Sweet Dixie‘s solution to this problem was a simple one – bring in the fried chicken from the popular chain Popeye’s to make your famous fried chicken sandwich. The only problem with this plan is that when Sweet Dixie’s customers found out that their $12.50 sandwich relies on Popeye’s fried chicken as its key ingredient they were extremely unhappy. A brief extract from a once-happy customer follows:
“We went again very recently (about two weeks ago) and I ended up ordering the chicken and waffles. I did enjoy myself and I left my meal pleased. However, I am not happy recently learning that the chicken was from a fast food restaurant chain, Popeyes. I must say that I feel like I was lied to as this was not explicitly told to me in the menu or by the waitstaff (although I didn’t even think to ask, because why would I need to?). Unfortunately, I’m not sure I can trust anything coming from the kitchen at this time.”
I’ve got no Michelin stars to my name but an easy conclusion to come to is that this probably isn’t the best way to make a fried chicken sandwich.
But can Sweet Dixie legally do this? This is a law blog so let’s look at the legal doctrine of exhaustion of rights or “first sale principle”.

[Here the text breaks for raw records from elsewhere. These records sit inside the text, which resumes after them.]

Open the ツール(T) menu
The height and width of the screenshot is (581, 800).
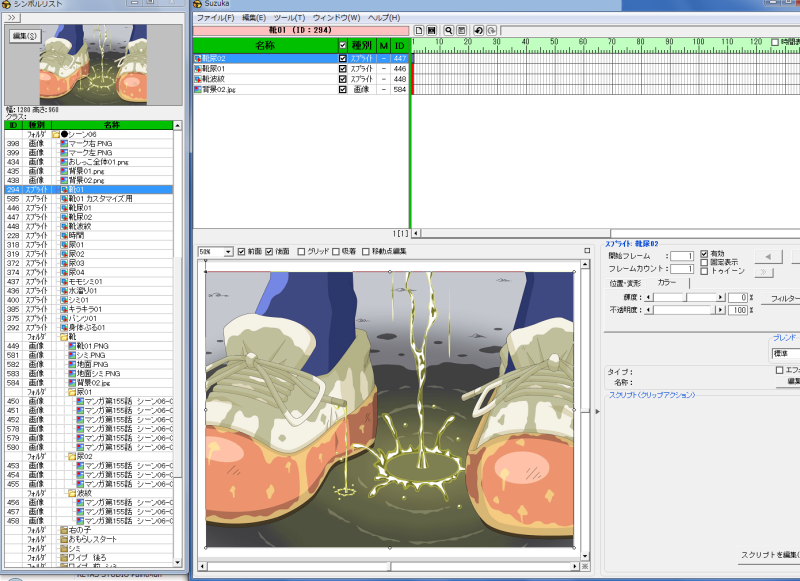[289, 18]
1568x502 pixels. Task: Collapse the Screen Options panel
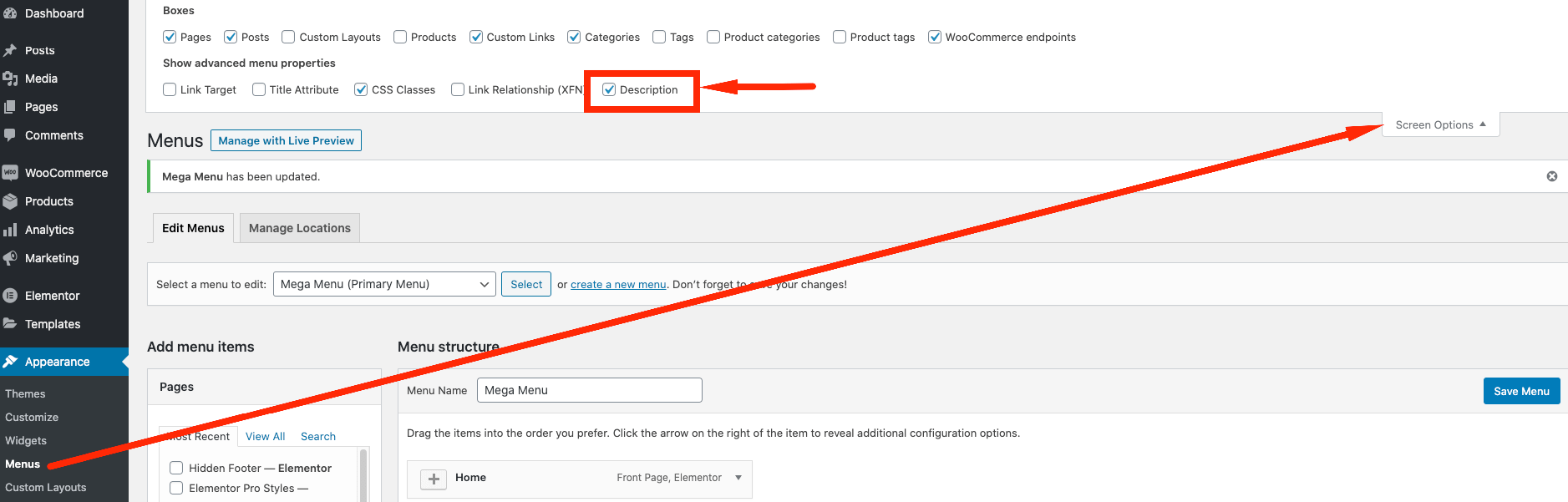click(x=1440, y=124)
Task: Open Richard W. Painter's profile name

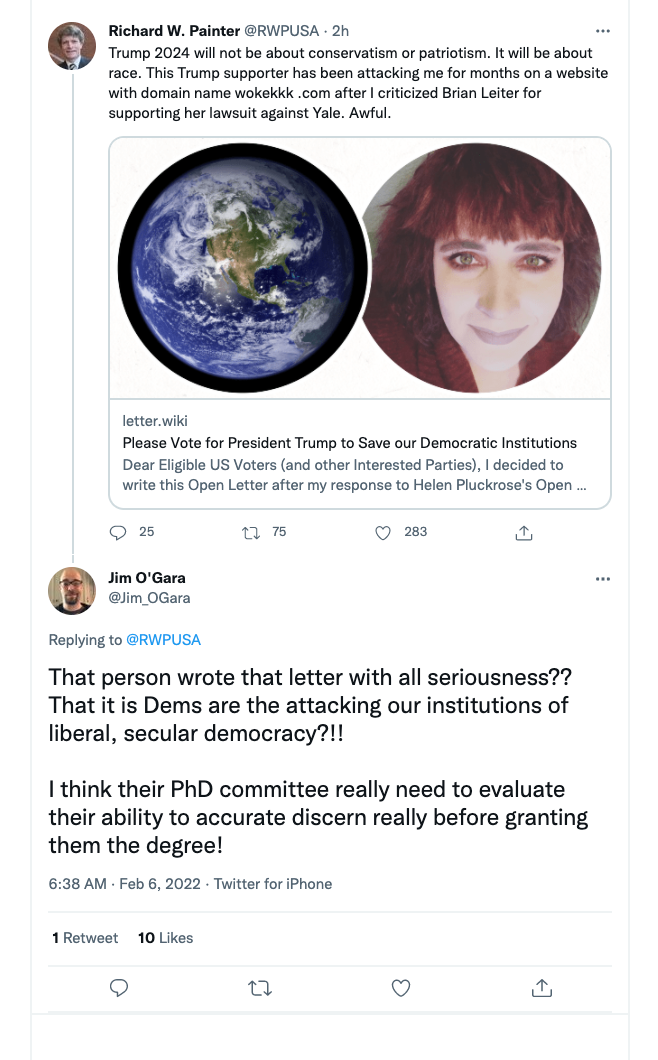Action: click(x=174, y=31)
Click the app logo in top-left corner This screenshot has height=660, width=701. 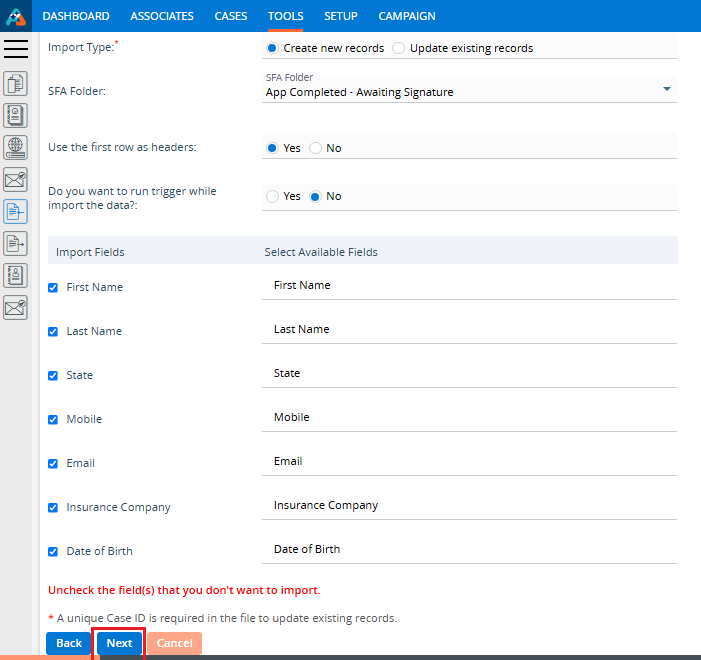click(15, 16)
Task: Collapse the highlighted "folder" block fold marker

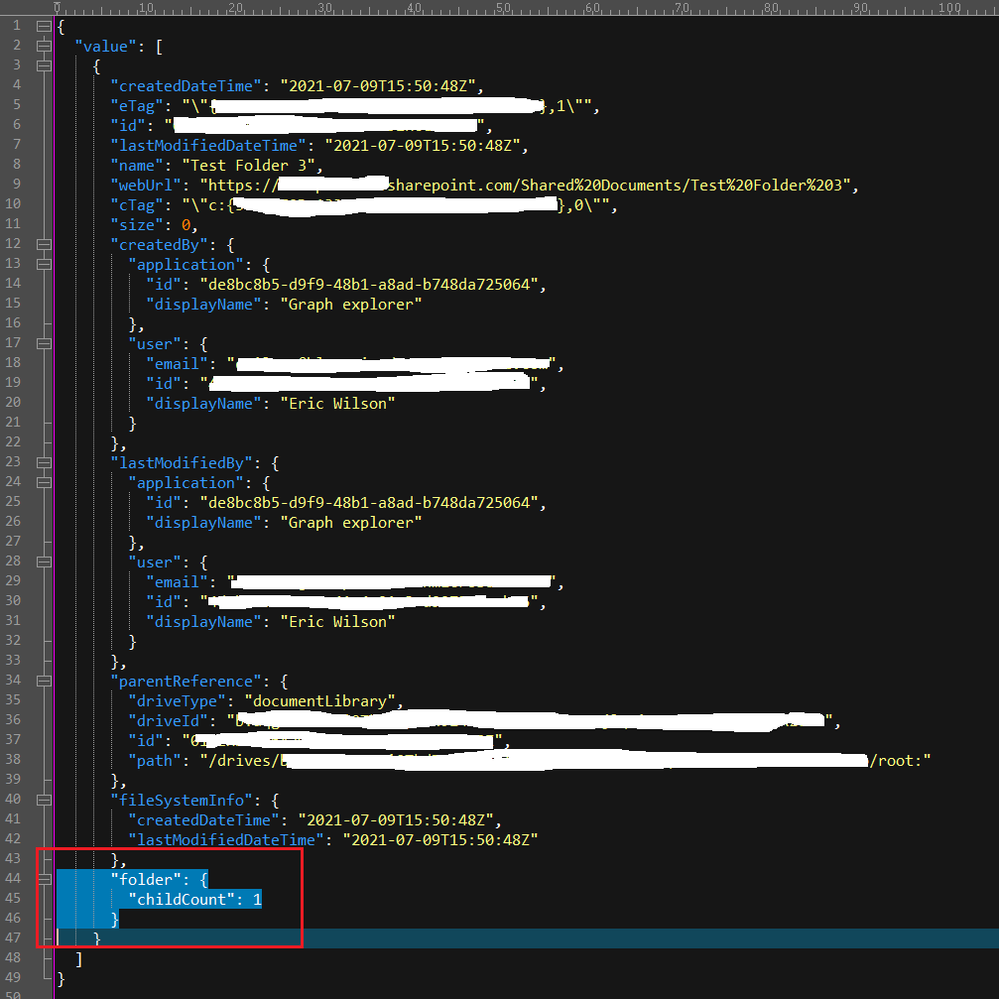Action: (42, 879)
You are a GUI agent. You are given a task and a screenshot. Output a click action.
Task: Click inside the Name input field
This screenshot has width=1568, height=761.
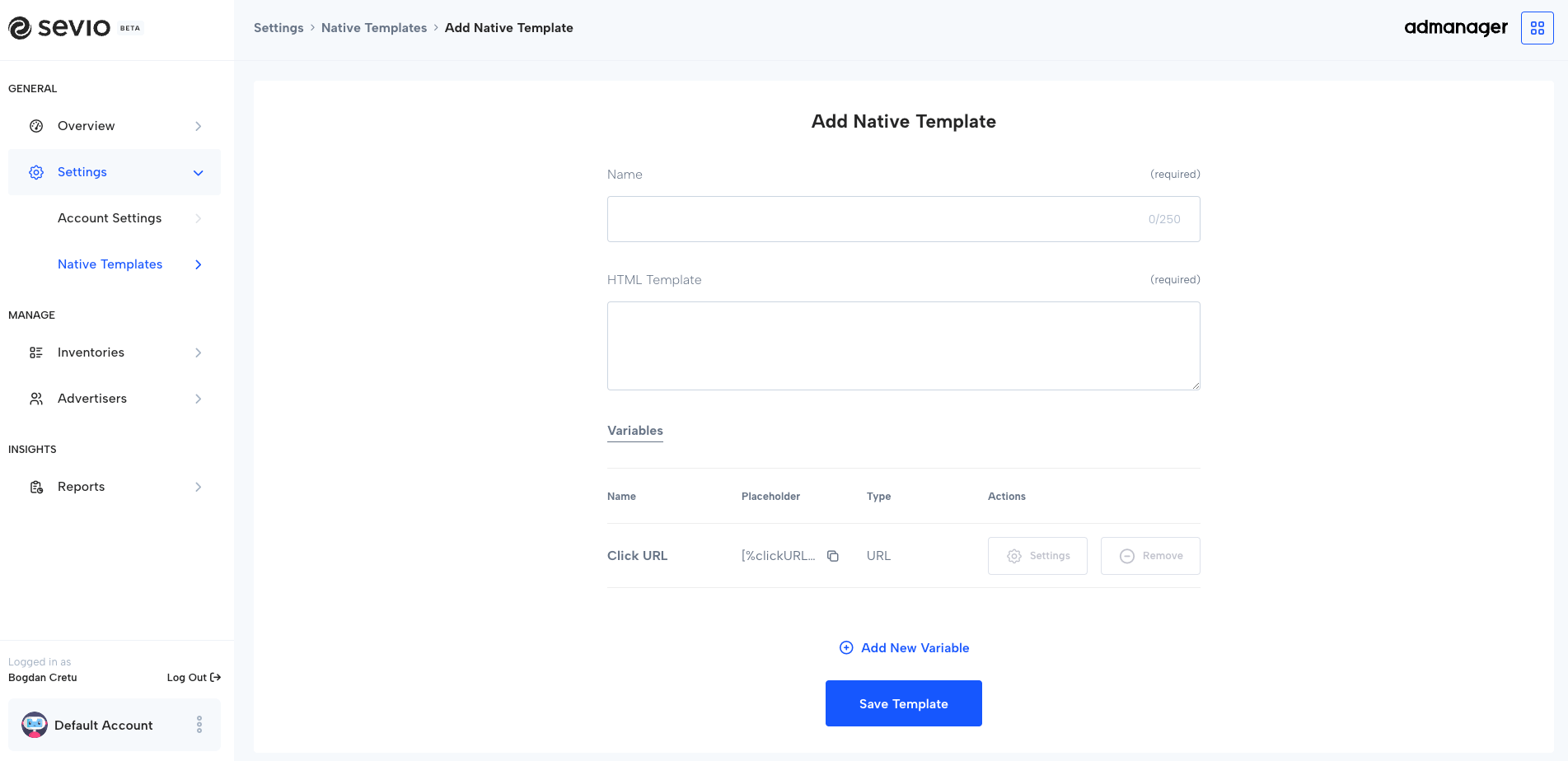[903, 219]
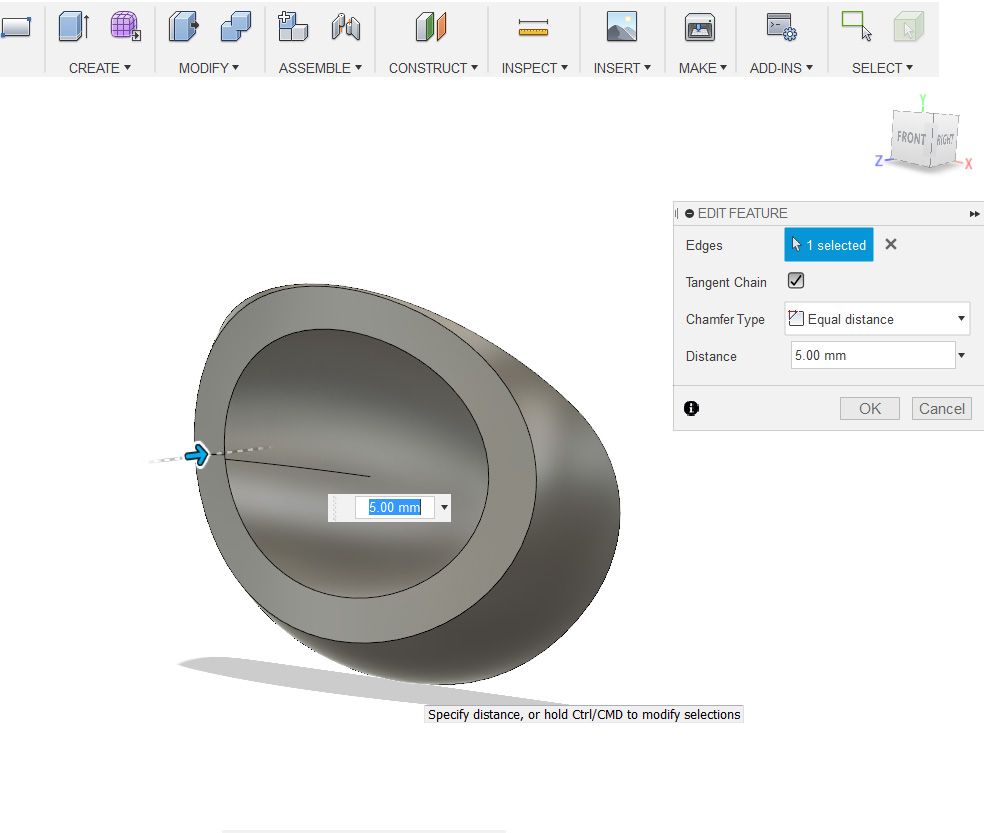Click the Offset Plane construct icon

[x=431, y=27]
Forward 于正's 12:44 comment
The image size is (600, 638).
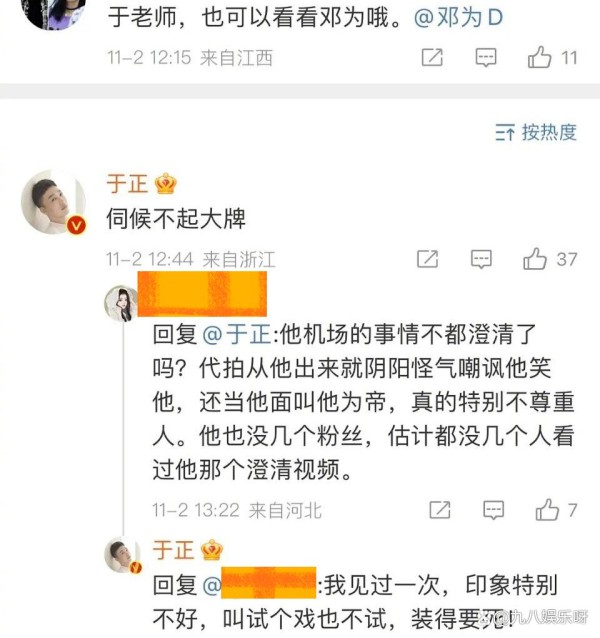(x=428, y=259)
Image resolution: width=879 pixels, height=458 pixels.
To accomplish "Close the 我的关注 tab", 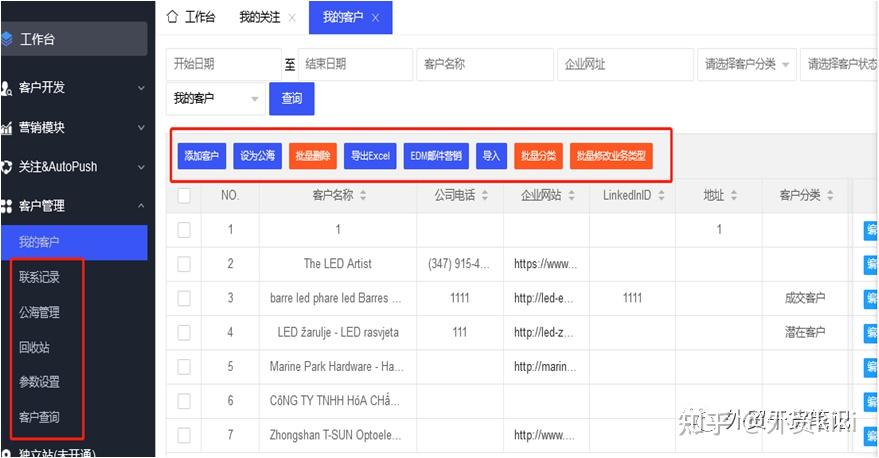I will (292, 18).
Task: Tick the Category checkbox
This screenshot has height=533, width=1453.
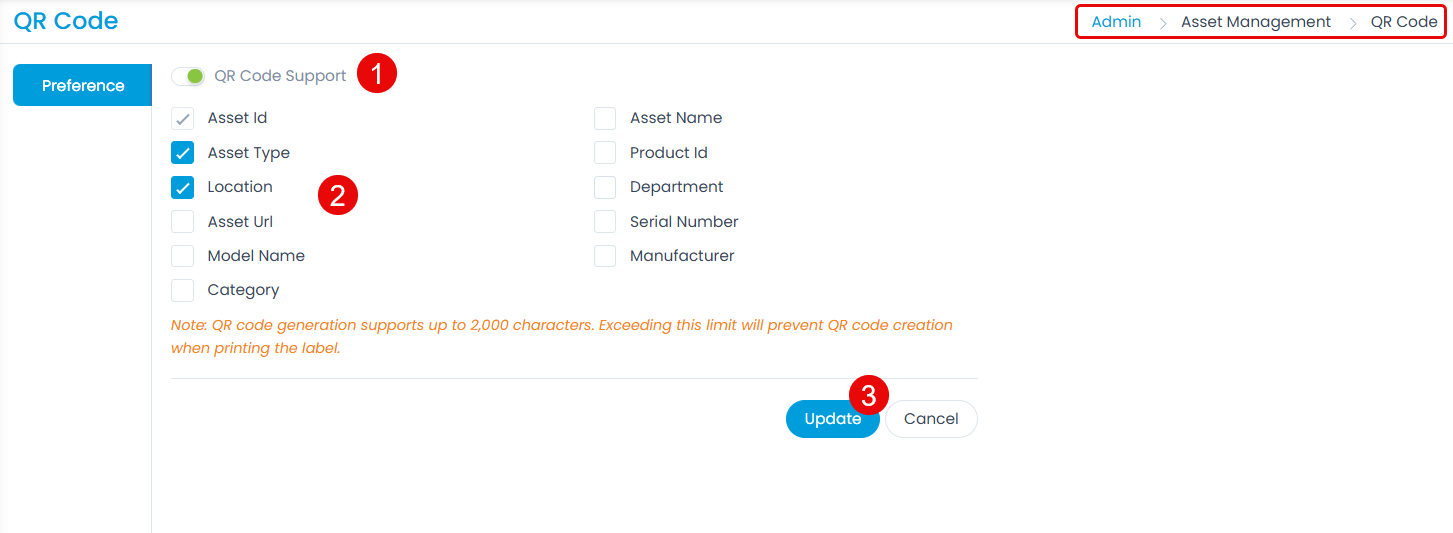Action: (x=183, y=290)
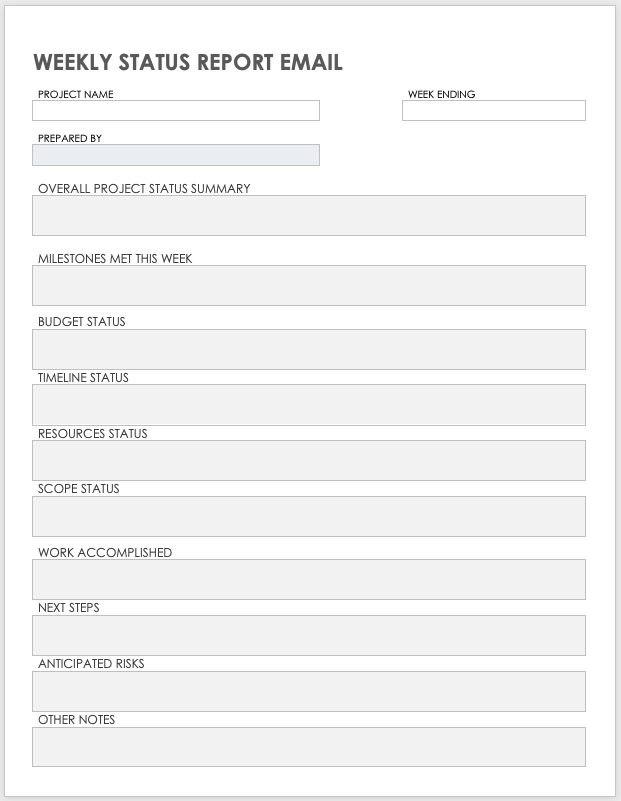The image size is (621, 801).
Task: Place cursor in Timeline Status box
Action: coord(308,405)
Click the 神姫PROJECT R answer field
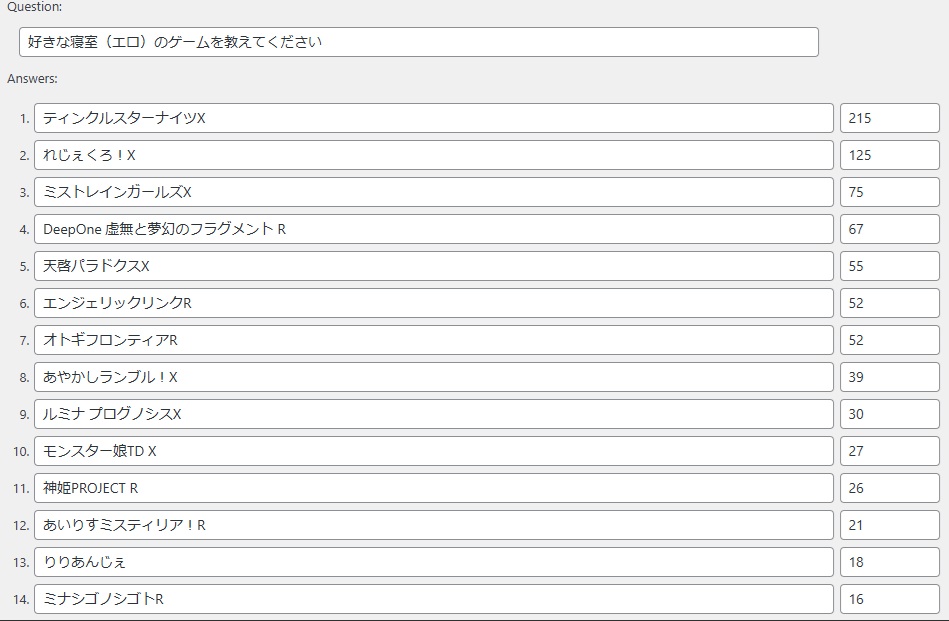The image size is (949, 621). click(x=433, y=488)
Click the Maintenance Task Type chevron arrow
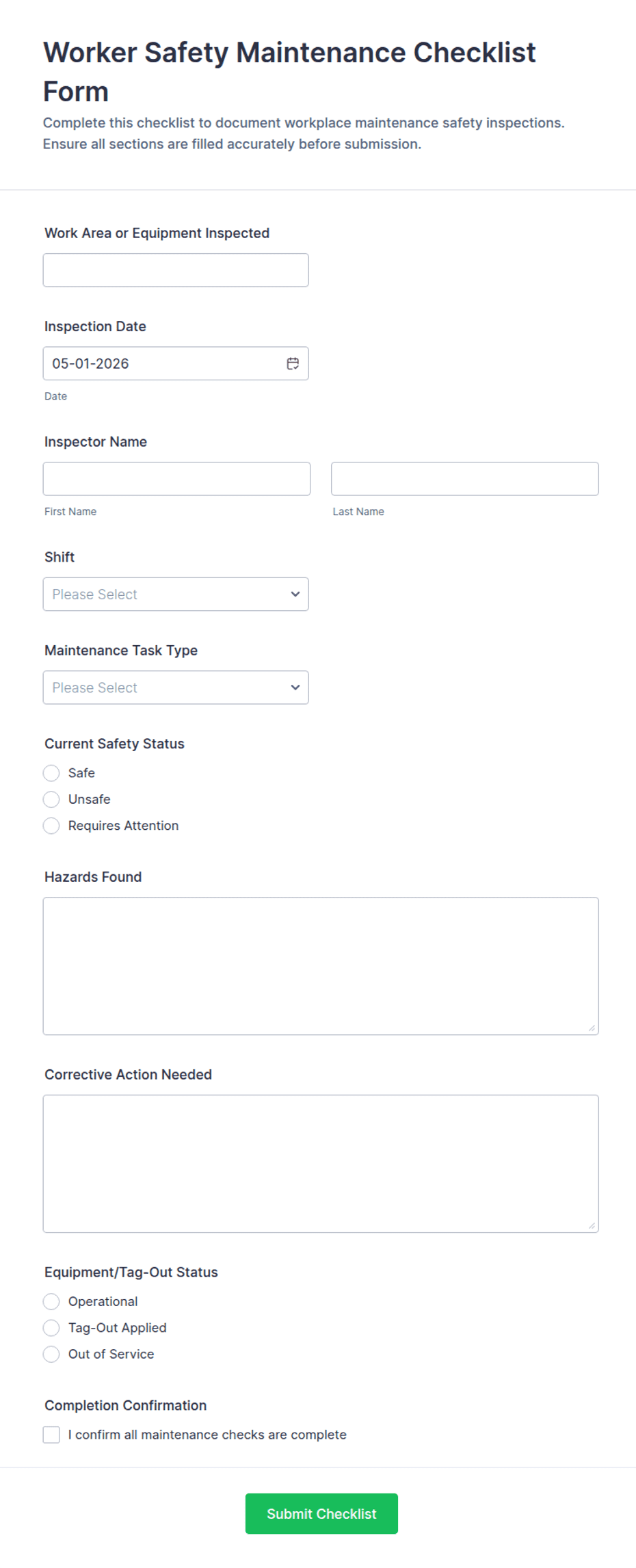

The basis of the exhaustion of rights doctrine is that the sale of a product extinguishes the seller’s right to control the movement of the product after the article is first sold. In other words, once I buy a bucket of fried chicken from Popeyes I can resell the individual pieces of chicken or use it as a sandwich filling.
A caveat to this principle is that if you violate any other intellectual property rights in the process you may be held liable i.e. if you infringe the copyright, trade marks or other rights of the original seller.
It sounds as though Sweet Dixie made no representations about the origins of their chicken and thus cannot be held liable from IP perspective, at least as far as South African law is concerned.
There are probably a number of other angles to tackle this storm in a teacup from, particularly from an online reputation management point of view, but I’m hungry for a fried chicken sandwich so will sign off here.